The first one said that I was just stressed and need to work on that… Um no I’m sick. She actually said to me, you seem fatigued.  Are you sleeping. Um first of all no and secondly did you not catch that I have CFS?  Lost employer insurance didn’t see her again.

Second one tried, she really reinforced self -compassion as I was emotionally beating the crap out of myself for not getting better and for letting every single person in my life down. I believe she thought that CBT could cure me though.  She was having me dredge up all this crap in an attempt to release it to cure me.  Um so that didn’t work.  Can you imagine if therapy cured all viruses? Don’t get me wrong I understand stress makes you sick, but not 100% of the time, nor does releasing it cure you 100% of the time. Then she changed offices and I had to find a new closer therapist.

My third one is going along very nicely.  Helping me with being self compassionate and taking it easy on myself.  This is a tough illness folks.  Just navigating the Drs appointments is cause for therapy. I’m grateful beyond measure to have somewhere to get anything I need off my chest.  When your circle gets smaller and smaller and smaller, as people stop checking in on you,  the people in your life who graciously choose to stick around get tired of hearing about the same old things and it’s nice/crucial to have someone to take those things to.
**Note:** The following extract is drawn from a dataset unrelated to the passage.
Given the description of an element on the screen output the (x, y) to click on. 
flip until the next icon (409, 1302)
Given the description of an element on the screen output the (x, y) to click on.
5 thoughts on “Navigating The Rough Seas Of Medical Appointments

  1. What a nightmare! Where to even begin. Sounds so similar to my stories and those of other chronically ill people, sometimes you wonder if these practitioners medical degrees are written in crayon.

    Just a thought on the vestibular exercises: it’s my understanding they are helpful for classic vertigo, where the crystals have displaced themselves in your ear. The exercises help get them back to where they are meant to be. I’m not sure what value they would have for someone who has a more atypical, continual, illness-based type dizziness.

    Liked by 2 people

    1. Thank you for your comment 🙂 Yes, it’s been unbelievable, like truthfully someone that wasn’t sick wouldn’t believe it. But we keep pushing! 🙂

      I agree on the therapy. I think the ENT was trying to see if he could help the inner ear at all. I didn’t experience any improvement in the few sessions though. When I’m flaring I go off tilt, when I’m at my baseline I’m off balance, mixed with lovely shades of vertigo. I figured I’d try one or two more sessions and then throw in the towel. Because it really does feel like I’m torturing myself. It’s such a delicate balance we all walk between helping ourselves get better and simply being test subjects for things that don’t work. Thank you again! 🙂

      Liked by 1 person

    1. I’m sorry to hear you can relate. I hate to think of how frequently people are dismissed and demeaned with regard to healthcare. But every day is a new day to prove to ourselves just how strong we really are. Hoping your day is the best it can be and thank you for your comments and the follow!